Saved entries
+++

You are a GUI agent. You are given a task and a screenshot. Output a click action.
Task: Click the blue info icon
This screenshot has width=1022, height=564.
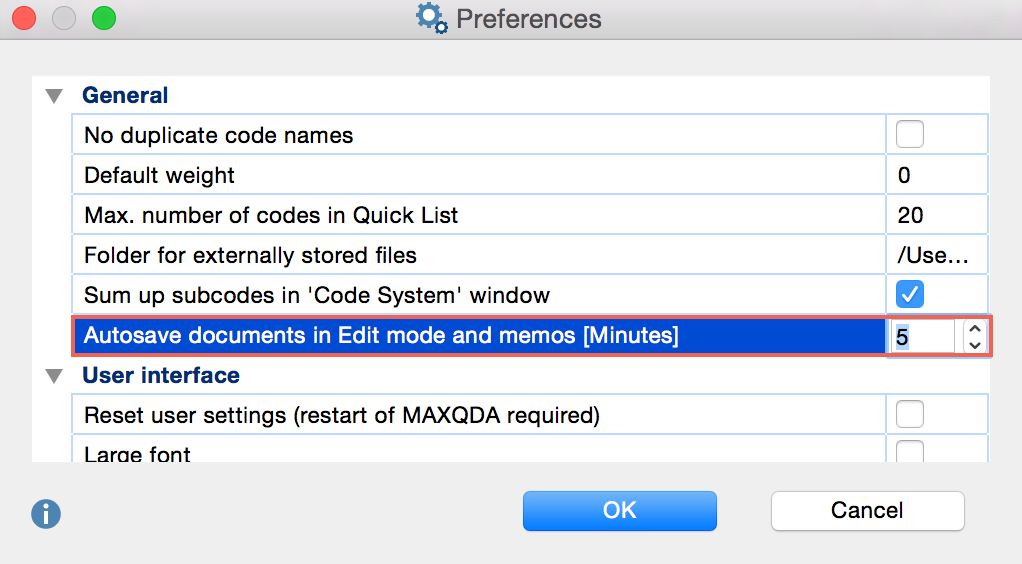tap(46, 513)
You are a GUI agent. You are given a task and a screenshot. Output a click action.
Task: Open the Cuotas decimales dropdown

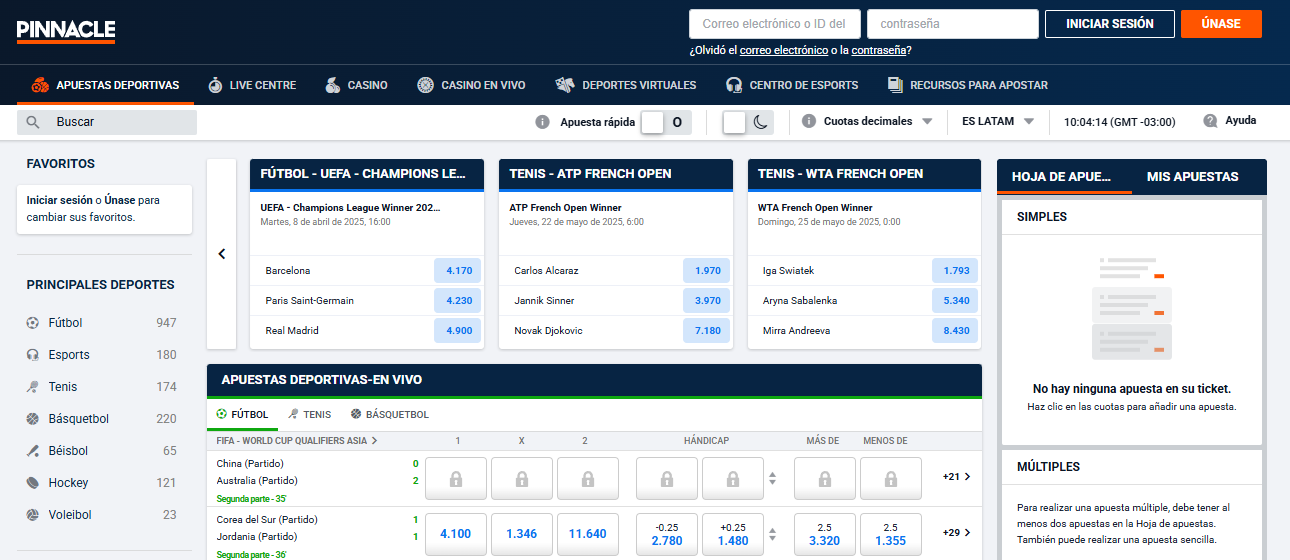877,122
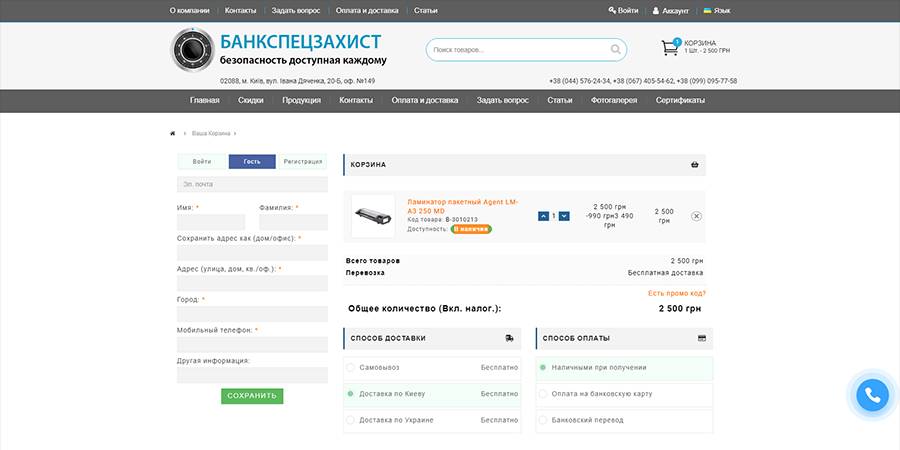Click the basket icon in Корзина header
The height and width of the screenshot is (450, 900).
pos(694,164)
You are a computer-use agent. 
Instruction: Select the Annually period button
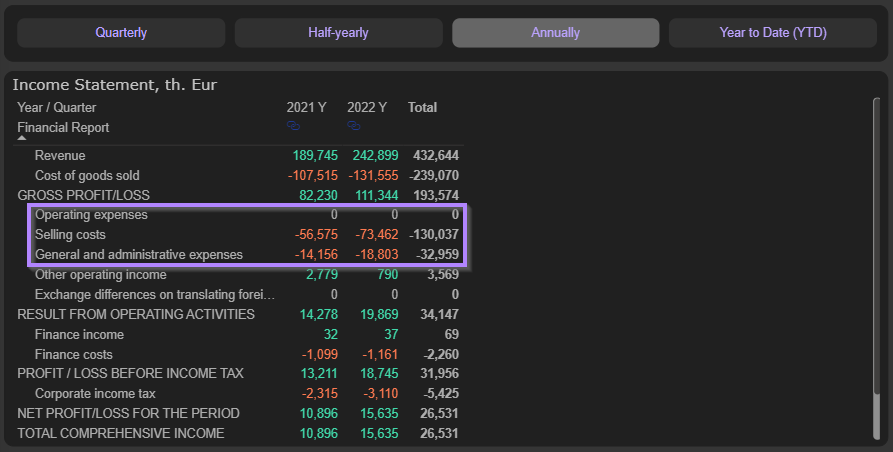pos(555,33)
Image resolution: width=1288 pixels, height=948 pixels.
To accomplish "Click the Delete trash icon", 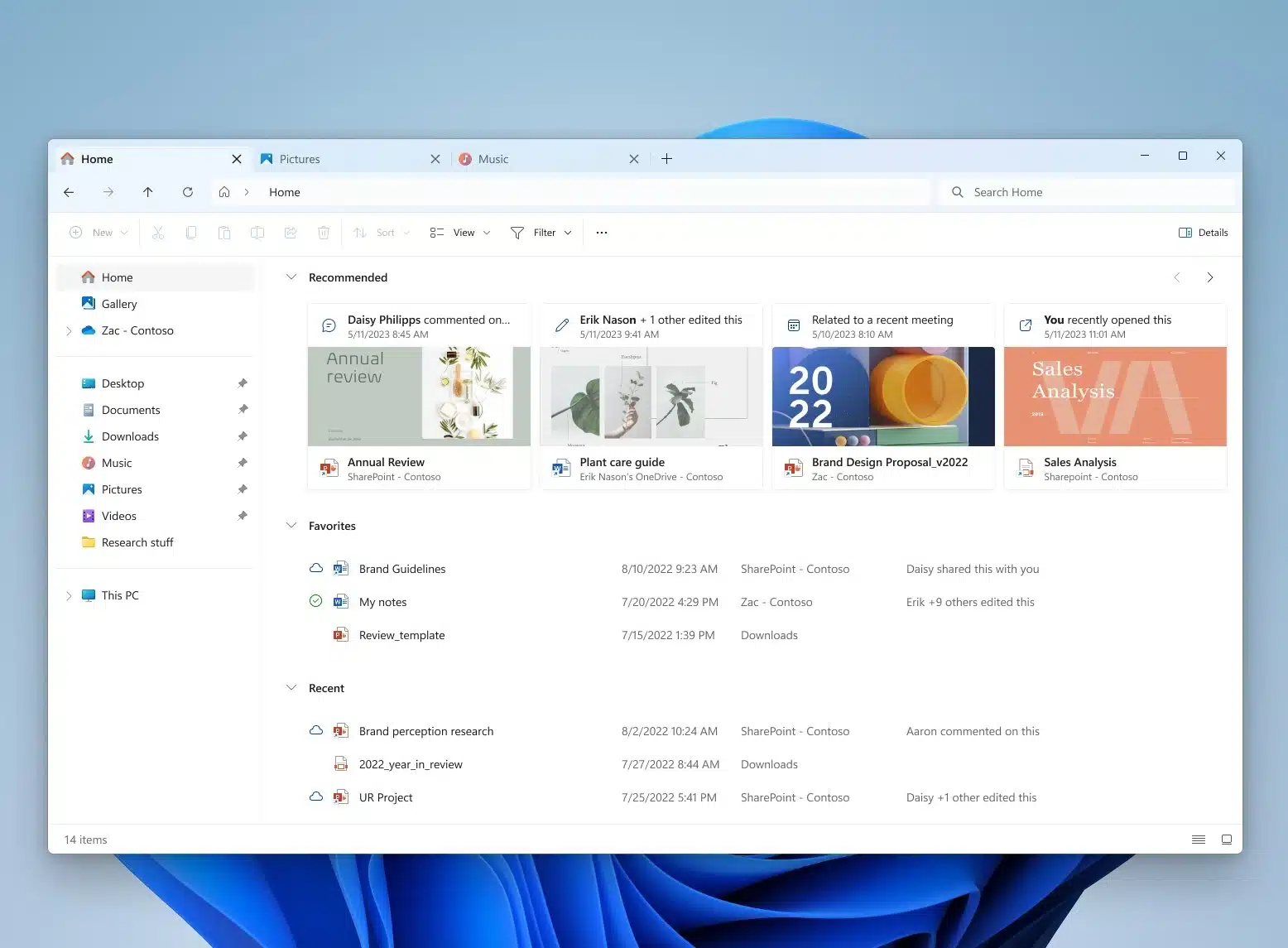I will tap(324, 233).
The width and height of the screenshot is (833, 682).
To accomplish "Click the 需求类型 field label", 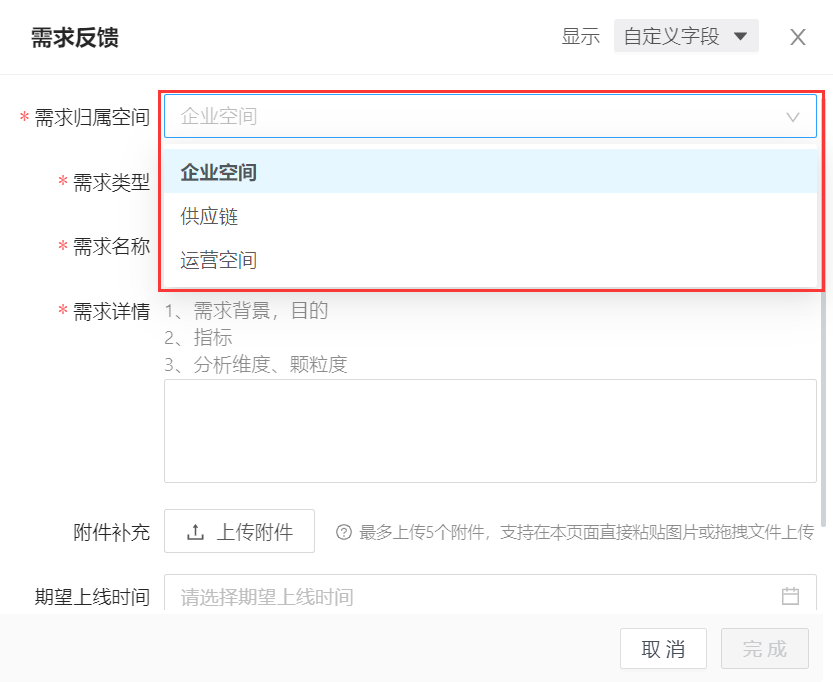I will (111, 182).
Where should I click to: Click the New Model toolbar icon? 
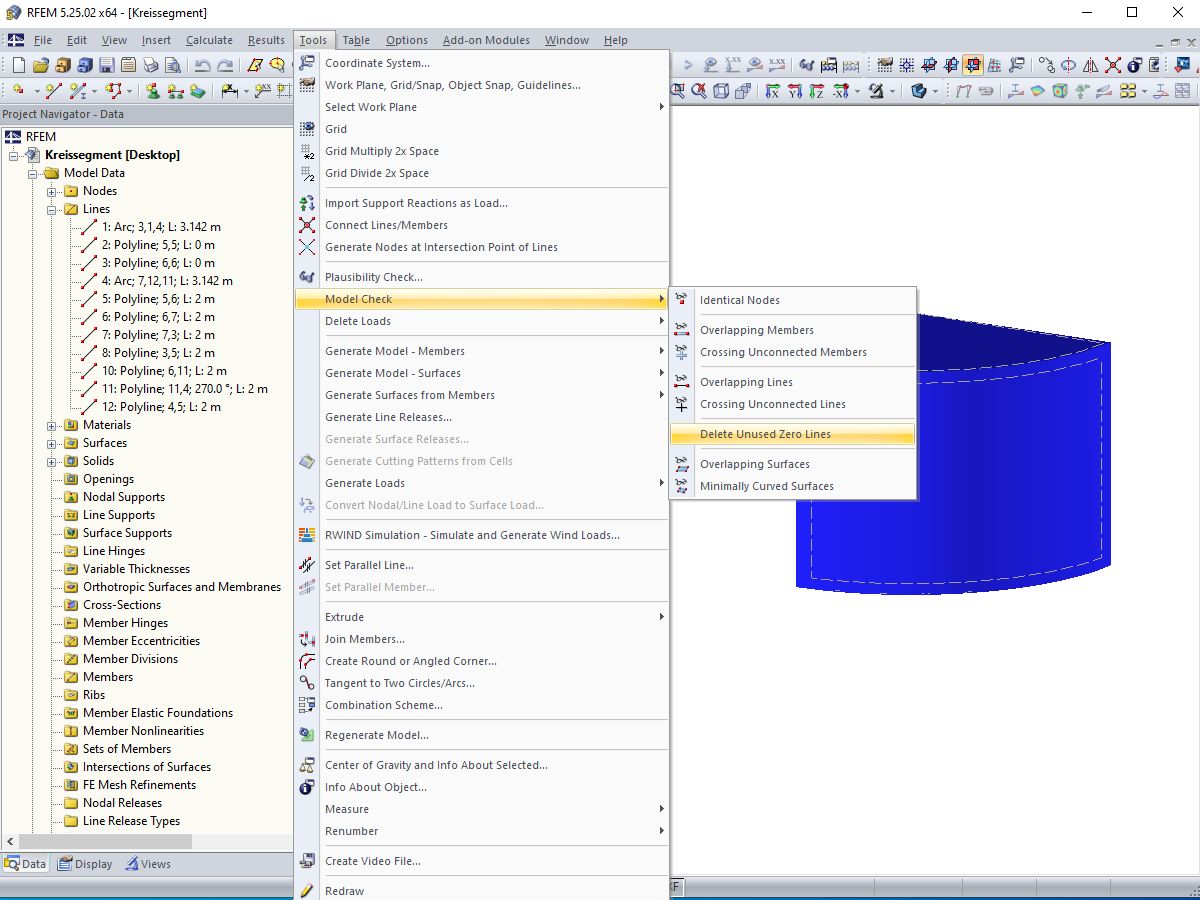tap(19, 65)
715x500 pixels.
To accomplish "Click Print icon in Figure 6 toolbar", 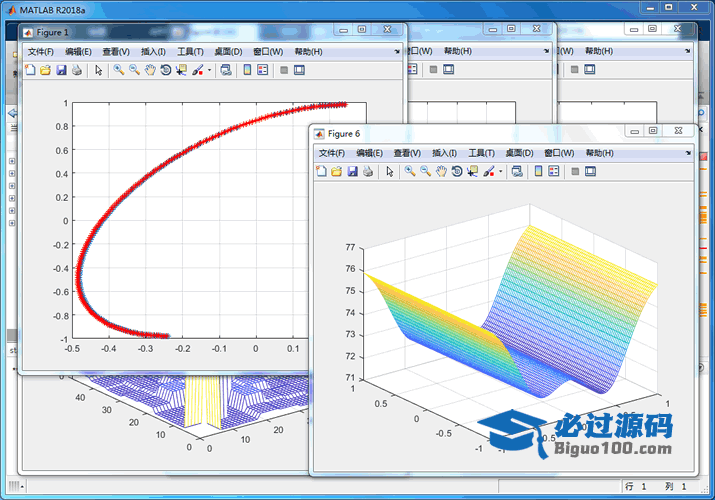I will [367, 172].
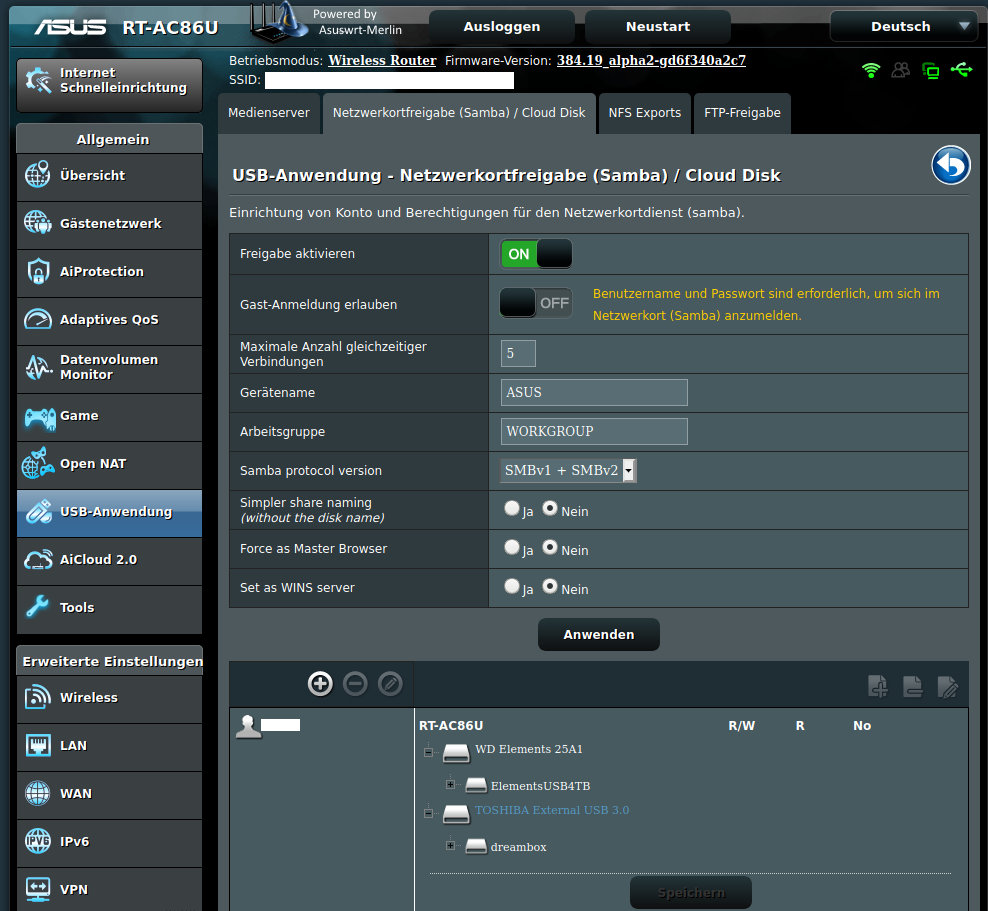This screenshot has height=911, width=988.
Task: Turn off the Freigabe aktivieren switch
Action: pyautogui.click(x=536, y=254)
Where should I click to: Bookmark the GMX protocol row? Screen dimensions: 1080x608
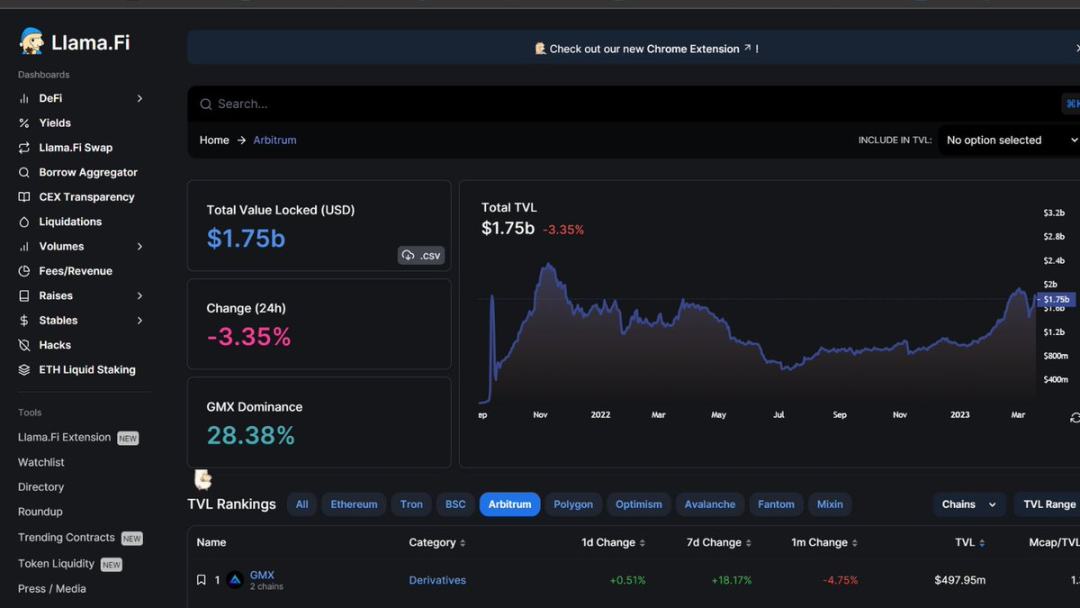pos(201,580)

+++

§ **Description of the task**
Filter the lines above, keeping each one that contains the string "pixels".

§ **Answer section**
Image resolution: width=1288 pixels, height=948 pixels.
715x500 pixels.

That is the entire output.